PROVIDED PASSAGE:
--- begin ---
5 signs it’s time to leave your 9-to-5

More and more Americans are quitting their day jobs and going the freelance route.
THINKSTOCK

If going into the office every day leaves you less than thrilled, you’re not alone. In fact, Gallup’s 2013 State of the American Workplace study found that 70 percent of those polled described themselves as disengaged at work.

It seems fitting that a record number of workers are taking the plunge from cubicle dweller to full-time consultant. The truth is that more and more working-aged people – particularly millenials – are trading corporate 9-to-5 jobs for the freelance life. Just how many? According to the Freelancers Union, one in three Americans currently works as a freelancer.

Read on for the telltale signs that it might be time to say so long to your 9-to-5 gig.

Going to work feels like a chore

If you hate your job, it might be the universe telling you that you’re not cut out for your current position. After spending years as a classroom teacher who freelanced on the side, I eventually got to the point where I felt more personally fulfilled and excited by my side gigs.

In other words, I was kind of starting to hate going to work. I took this as a sign that it was time to bow out of the school system and start doing what I loved. Many freelancers are nudged into self-employment in much the same way.
--- end ---
REQUIRED WORK:
- A) Answer these questions from the article on leaving a 9-to-5 job:
(i) What percentage of those polled in Gallup's 2013 State of the American Workplace study described themselves as disengaged at work?
(ii) According to the Freelancers Union, how many Americans currently work as freelancers?
(iii) What job did the writer hold for years while freelancing on the side?
- B) Write the next part of the article on leaving a 9-to-5 job, picking up right after its final sentence.

RECORDED INFORMATION:
--- begin ---
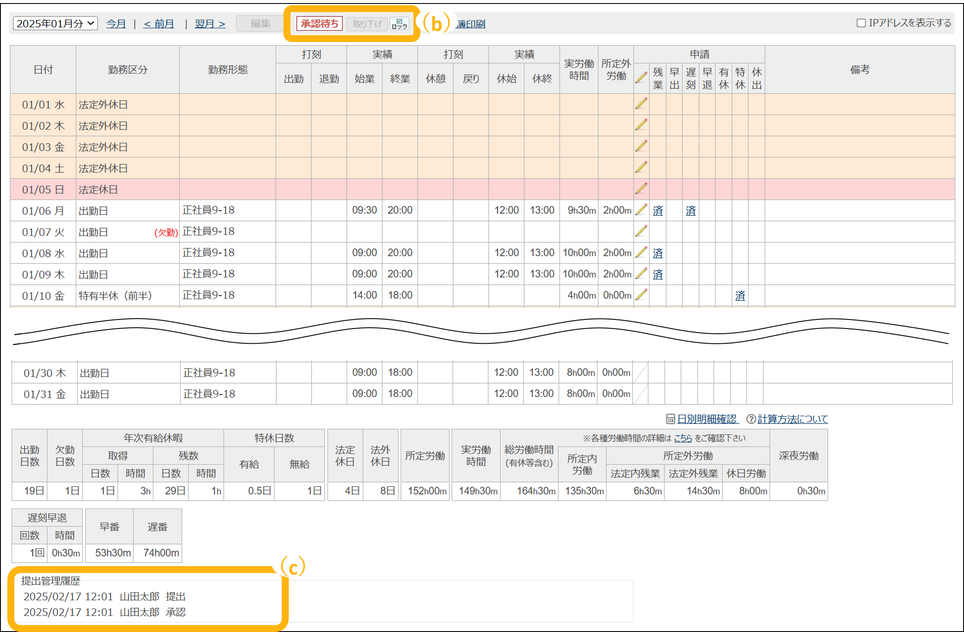Go to 今月 (current month)
This screenshot has height=632, width=964.
pyautogui.click(x=116, y=23)
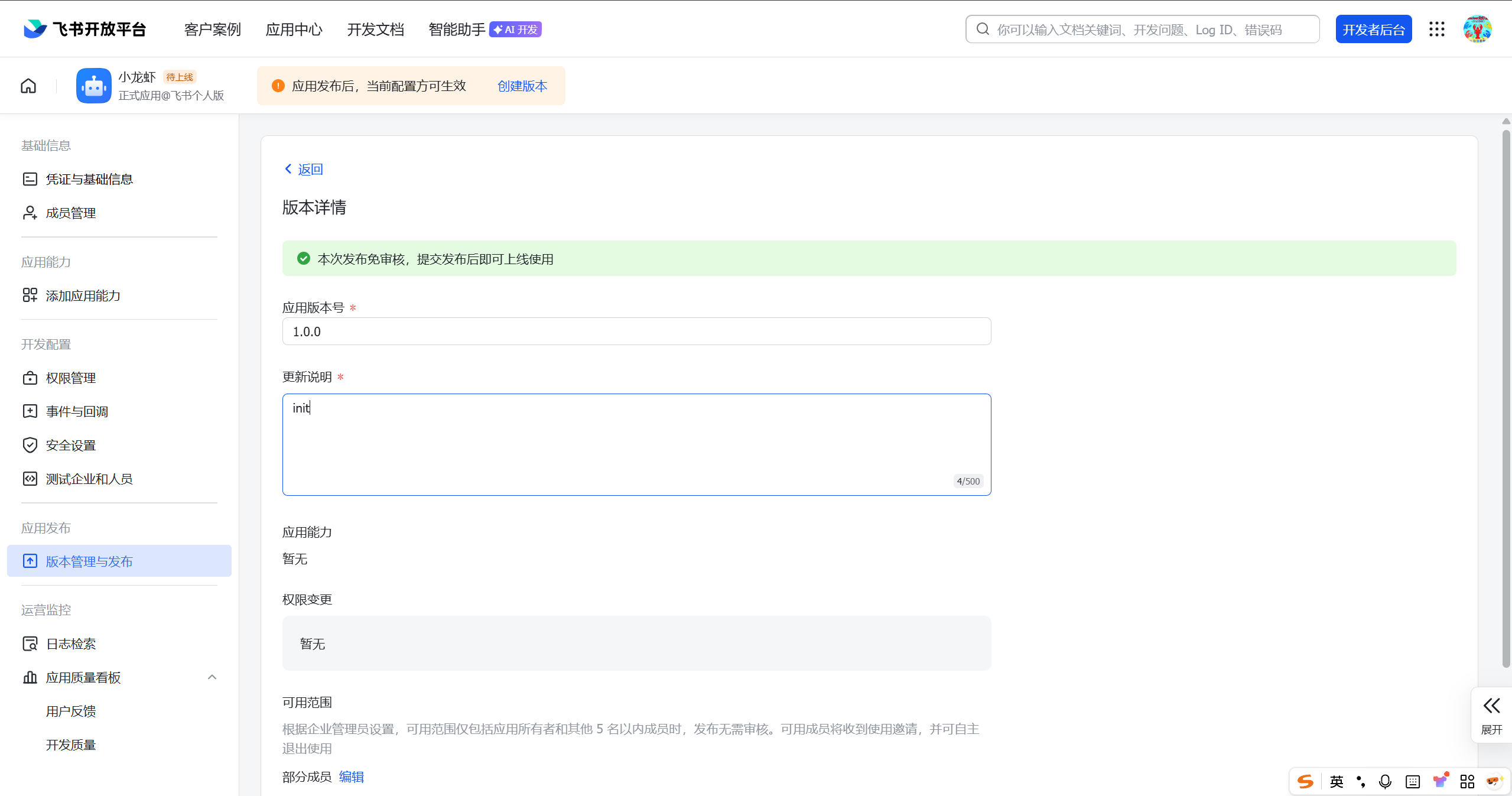Click the page vertical scrollbar
The image size is (1512, 796).
tap(1506, 396)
--- end ---
ANSWERS FOR THE EXERCISE:
- A)
(i) 70 percent
(ii) One in three
(iii) Classroom teacher

- B)
“I wasn’t satisfied with my content job at an Internet company, and I felt like my work was holding me back from accomplishing my main personal goal – to become a professional, full-time writer,” said Stefan A. Slater, a 26-year-old freelance writer who stepped out of corporate life in 2012.

Leaving the security of a full-time job can be scary, but you have to ask yourself: Am I doing the job I always dreamed of doing?

You daydream about making your own work schedule

On Friday morning, I’ll get up at 6:00 a.m. and work on projects for a few hours before heading over to my daughter’s preschool for a Thanksgiving feast. I didn’t have to request time off to do this – I simply built my workflow around it. Having the freedom to create your own work schedule is perhaps the greatest advantage of freelancing.

“At my last job, I felt a lot of pressure to be in the office, even though I could do my work from the bottom of the sea if necessary,” said Vanessa McGrady, who just left a full-time office job for the freelance life. She currently writes a personal finance column for Forbes.com.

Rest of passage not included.